Was Willy Brandt noch zusammenhalten konnte, glitt ihm mehr und mehr aus den Händen. Für eine sich von der SPD lösende Friedensbewegung schuf er den Anlass, sein geringeres Verständnis für die ökologischen Probleme – vor allen sein starres Festhalten am Ausbau der Atomenergie – machten ihn zum Paten der Grünen. Friedensbewegung und Anti-Atom-Bewegung suchten sich einen neuen politischen Arm.
Das Aufkommen der Grünen schwächte nicht nur die SPD, sondern auch den linksliberalen Flügel der FDP, durch den sich viele Minderheitengruppen vertreten gefühlt hatten und sich nun den Grünen zuwandten. Graf Lambsdorff und der flexiblere Genscher gaben nun den Ton an. Verschärft durch permanente Niederlagen in den Ländern steuerte die sozialliberale Koalition unaufhaltbar auf ihr Ende zu.
Bis zu seinem Tode gehörte Helmut Schmidt zu den wichtigen Intellektuellen der Republik. Seine Positionen entsprachen nicht immer dem Mainstream, in den letzten Jahren noch weniger denen seiner Partei.
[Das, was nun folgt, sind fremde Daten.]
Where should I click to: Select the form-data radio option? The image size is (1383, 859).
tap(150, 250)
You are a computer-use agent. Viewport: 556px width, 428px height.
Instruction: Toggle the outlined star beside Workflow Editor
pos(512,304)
Mit seinen inhaltlichen Positionen würde er heute, so wie Gerhard Schröder es für sich formuliert hat, „wohl keinen Ortsverein mehr finden, der ihn für ein Führungsamt vorschlagen würde".
Helmut Schmidt war ein guter Musiker, ein passionierter Schachspieler, ein ambitionierter Segler, ein mitreißender Redner, ein stilsicherer Herausgeber und Publizist; das alleine wäre schon viel! Vor allem aber war er ein Staatsmann und ein Bundeskanzler von herausragendem Format.